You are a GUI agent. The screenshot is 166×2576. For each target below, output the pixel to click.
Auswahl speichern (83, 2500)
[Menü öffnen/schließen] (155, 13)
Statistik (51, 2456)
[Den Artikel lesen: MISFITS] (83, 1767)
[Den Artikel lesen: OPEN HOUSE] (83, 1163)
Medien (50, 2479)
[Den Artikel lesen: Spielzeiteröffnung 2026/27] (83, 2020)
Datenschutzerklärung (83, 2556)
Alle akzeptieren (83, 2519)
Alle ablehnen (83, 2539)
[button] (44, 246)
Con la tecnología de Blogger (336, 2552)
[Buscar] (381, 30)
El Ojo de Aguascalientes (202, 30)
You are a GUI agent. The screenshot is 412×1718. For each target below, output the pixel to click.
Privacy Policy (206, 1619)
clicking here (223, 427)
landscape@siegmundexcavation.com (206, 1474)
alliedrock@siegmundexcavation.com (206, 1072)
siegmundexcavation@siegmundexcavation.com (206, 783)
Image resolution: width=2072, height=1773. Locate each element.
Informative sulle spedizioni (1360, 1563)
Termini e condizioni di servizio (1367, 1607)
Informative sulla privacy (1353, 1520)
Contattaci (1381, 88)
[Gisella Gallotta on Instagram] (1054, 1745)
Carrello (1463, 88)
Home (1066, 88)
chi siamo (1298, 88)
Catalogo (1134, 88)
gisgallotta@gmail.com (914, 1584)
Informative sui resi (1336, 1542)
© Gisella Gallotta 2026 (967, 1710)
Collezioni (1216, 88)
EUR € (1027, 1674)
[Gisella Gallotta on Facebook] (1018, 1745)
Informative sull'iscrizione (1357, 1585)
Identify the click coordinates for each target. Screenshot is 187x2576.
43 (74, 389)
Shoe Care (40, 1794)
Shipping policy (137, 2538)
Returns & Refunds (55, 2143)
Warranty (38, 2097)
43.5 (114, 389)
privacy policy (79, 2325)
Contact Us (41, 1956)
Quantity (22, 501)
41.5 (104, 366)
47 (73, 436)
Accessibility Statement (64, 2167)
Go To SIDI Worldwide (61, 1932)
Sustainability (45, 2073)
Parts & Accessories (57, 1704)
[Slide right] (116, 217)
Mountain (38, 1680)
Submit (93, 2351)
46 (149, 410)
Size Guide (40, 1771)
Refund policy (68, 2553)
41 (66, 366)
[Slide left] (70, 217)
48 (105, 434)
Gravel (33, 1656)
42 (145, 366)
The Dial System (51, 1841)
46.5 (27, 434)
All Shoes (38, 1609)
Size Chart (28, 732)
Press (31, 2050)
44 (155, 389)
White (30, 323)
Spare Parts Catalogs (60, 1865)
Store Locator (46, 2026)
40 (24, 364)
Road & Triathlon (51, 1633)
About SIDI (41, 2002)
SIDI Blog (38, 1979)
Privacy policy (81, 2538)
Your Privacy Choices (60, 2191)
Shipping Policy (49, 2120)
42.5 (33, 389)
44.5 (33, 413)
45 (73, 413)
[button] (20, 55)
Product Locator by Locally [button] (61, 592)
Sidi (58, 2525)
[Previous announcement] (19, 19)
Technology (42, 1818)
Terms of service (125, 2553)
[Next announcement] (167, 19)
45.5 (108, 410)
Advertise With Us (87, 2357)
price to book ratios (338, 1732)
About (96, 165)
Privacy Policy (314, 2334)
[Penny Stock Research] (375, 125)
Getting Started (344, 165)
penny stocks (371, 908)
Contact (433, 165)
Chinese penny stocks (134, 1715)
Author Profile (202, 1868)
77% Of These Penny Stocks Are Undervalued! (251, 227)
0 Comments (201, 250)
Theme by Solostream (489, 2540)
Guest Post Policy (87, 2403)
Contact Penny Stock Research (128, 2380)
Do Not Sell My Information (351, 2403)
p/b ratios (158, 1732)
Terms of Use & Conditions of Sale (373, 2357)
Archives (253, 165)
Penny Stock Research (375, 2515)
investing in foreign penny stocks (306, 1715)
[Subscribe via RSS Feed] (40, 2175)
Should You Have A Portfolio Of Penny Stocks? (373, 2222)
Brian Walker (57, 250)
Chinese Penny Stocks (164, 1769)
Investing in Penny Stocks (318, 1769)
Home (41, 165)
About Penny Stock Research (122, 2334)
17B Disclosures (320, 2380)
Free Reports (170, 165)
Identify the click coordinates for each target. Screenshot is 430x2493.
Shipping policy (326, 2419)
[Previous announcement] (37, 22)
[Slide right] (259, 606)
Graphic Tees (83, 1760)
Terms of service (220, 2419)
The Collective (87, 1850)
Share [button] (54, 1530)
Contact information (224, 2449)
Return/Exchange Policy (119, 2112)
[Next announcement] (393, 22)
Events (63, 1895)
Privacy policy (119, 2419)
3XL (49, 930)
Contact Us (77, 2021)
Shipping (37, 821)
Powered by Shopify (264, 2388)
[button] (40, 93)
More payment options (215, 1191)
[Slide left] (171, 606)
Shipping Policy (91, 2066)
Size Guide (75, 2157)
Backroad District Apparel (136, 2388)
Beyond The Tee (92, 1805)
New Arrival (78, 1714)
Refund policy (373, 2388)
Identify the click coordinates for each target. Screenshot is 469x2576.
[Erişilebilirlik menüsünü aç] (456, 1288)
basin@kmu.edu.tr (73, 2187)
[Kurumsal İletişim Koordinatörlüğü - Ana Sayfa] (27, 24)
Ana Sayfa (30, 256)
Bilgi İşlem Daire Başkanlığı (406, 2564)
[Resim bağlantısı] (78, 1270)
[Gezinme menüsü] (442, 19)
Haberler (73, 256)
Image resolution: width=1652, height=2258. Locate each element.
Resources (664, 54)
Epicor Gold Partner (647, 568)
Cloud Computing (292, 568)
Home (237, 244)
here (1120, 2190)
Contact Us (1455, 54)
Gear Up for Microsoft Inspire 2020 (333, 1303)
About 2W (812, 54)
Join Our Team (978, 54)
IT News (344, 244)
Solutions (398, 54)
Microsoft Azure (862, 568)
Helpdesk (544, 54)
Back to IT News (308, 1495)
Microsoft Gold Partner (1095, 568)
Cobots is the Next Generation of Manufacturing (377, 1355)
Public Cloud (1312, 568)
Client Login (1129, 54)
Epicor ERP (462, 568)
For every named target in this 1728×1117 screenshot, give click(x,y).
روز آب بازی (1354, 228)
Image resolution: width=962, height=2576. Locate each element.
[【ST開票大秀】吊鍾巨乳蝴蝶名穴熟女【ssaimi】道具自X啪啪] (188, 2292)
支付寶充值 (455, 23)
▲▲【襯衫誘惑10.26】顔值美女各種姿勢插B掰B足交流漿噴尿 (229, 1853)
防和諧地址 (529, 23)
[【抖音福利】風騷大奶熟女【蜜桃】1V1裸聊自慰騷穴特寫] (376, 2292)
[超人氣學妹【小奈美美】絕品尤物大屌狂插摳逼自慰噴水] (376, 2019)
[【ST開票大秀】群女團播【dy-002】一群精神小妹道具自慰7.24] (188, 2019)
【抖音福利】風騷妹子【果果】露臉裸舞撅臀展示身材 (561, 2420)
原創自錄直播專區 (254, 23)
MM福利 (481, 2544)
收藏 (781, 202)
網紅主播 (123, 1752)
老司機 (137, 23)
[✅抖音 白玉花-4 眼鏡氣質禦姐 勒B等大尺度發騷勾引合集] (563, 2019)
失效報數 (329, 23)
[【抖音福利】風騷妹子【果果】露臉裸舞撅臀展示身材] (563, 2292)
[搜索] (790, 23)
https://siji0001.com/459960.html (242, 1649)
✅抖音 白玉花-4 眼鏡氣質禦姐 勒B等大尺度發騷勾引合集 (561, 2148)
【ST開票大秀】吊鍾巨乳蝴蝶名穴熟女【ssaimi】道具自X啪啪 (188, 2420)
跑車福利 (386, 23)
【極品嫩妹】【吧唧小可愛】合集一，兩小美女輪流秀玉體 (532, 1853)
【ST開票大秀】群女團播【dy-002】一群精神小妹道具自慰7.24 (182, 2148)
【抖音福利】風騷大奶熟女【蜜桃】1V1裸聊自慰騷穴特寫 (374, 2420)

______

Some lines above contain the word "Partner". Copy each of them.

● Solution for this exercise:
Epicor Gold Partner (647, 568)
Microsoft Gold Partner (1095, 568)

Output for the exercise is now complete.